What Server-Side Web Technology Should I Use in an Embedded System

What server-side web technology should I use in an embedded system?

Some of the later versions of OpenWRT come with an interface written entirely in lua (LuCi). Have you checked this out to see if it applies? It runs over standard CGI and is called by the embedded web server that is already running on the OpenWRT (meaning you don't have to add yet another software package).

Check out their website luci.freifunk-halle.net, it apparently is a full featured web framework including MVC, so you are able to get started faster!

LuCI is a collection of free Lua software for embedded devices. It includes several useful tools and libraries for developers as well as an MVC-Webframework and web user interface which is part of OpenWrt Kamikaze starting from release 8.09. The goal of the LuCI Project is to create and maintain user friendly, stable and reliable user interfaces and development frameworks.

PHP is rather big for a router, and I think it won't quite provide the speed that you are looking for! Lua is not a hard scripting language to pick up and start with, it is not that different from PHP, and the Lua website is very good and has loads of documentation!

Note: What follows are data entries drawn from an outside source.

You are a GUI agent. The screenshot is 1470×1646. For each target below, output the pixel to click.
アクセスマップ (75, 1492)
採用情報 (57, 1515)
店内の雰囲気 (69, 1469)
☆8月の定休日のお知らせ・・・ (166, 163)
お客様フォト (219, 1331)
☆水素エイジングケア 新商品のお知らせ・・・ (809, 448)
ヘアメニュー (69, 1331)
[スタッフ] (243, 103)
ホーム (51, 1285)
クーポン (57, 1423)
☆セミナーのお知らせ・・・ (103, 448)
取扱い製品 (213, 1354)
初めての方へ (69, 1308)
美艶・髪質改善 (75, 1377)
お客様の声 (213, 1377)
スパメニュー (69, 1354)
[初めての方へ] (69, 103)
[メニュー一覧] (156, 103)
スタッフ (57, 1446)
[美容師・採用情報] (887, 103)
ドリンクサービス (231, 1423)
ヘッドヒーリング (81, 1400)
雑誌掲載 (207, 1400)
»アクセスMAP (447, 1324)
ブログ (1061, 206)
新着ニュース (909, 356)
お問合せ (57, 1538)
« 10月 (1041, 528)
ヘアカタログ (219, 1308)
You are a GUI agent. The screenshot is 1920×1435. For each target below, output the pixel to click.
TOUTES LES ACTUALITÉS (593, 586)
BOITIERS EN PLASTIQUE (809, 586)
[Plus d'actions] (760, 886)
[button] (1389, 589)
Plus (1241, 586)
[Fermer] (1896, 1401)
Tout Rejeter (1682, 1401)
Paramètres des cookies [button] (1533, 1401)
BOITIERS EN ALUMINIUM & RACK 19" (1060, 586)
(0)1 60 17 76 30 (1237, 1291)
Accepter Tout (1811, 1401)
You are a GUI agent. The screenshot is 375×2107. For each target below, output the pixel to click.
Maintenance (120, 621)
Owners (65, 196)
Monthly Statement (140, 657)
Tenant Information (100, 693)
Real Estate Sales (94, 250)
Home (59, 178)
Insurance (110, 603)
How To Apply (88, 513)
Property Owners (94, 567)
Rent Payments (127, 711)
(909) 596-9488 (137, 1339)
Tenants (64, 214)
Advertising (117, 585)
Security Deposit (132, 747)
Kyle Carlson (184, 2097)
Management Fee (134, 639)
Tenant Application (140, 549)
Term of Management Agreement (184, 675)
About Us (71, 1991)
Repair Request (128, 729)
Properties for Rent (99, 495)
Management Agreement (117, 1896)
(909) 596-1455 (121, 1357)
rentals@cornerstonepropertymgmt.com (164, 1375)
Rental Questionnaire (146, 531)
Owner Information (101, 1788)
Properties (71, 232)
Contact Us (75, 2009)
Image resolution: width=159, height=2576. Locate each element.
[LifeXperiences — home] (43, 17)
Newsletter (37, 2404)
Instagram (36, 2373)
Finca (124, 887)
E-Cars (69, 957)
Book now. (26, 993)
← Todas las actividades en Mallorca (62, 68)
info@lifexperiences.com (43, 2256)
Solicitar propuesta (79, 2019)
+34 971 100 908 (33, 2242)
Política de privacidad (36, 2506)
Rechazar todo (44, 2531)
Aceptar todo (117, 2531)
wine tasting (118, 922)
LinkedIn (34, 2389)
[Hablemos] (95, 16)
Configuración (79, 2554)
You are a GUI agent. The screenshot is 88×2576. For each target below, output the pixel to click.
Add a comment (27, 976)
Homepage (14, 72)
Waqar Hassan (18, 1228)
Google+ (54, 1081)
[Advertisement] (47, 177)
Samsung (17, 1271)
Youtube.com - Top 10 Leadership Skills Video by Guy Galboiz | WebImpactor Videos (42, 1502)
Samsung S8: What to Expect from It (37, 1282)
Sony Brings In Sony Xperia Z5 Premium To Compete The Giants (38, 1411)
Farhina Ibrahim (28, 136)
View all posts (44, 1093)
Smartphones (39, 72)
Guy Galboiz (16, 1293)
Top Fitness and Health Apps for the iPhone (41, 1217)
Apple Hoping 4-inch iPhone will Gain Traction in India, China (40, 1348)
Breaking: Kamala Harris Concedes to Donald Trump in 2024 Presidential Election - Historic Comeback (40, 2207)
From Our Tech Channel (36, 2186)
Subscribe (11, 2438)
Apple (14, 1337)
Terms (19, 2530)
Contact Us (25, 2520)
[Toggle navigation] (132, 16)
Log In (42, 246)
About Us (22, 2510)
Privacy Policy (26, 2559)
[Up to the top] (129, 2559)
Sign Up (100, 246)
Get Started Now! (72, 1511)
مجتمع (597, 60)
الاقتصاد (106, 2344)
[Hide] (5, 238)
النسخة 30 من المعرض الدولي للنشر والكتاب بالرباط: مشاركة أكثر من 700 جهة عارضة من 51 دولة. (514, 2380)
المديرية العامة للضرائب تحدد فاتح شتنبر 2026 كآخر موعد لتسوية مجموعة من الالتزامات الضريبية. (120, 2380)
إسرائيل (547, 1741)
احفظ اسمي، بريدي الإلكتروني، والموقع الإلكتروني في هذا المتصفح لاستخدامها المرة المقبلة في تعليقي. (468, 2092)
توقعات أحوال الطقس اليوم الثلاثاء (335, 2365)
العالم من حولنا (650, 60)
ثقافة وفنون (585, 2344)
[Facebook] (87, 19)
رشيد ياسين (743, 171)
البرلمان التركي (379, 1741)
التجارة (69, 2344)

Web technologies for an embedded server

When I was in this area, I used Lua and a simple FastCGI runner (Luaetta [for I'm sure the latest source would be available if you asked the guy] , though I'm also sure that's not the only one, and there's Kepler of course), spawned by lighttpd.

It performed quite well on an embedded media player, and was used for remotely accessing content and controlling the device. Though I don't maintain it anymore, you can find more about it at http://matthewwild.co.uk/projects/wooble . If you think the source would help just poke me for it, it's currently only available via a package manager but I can fix that given the motivation.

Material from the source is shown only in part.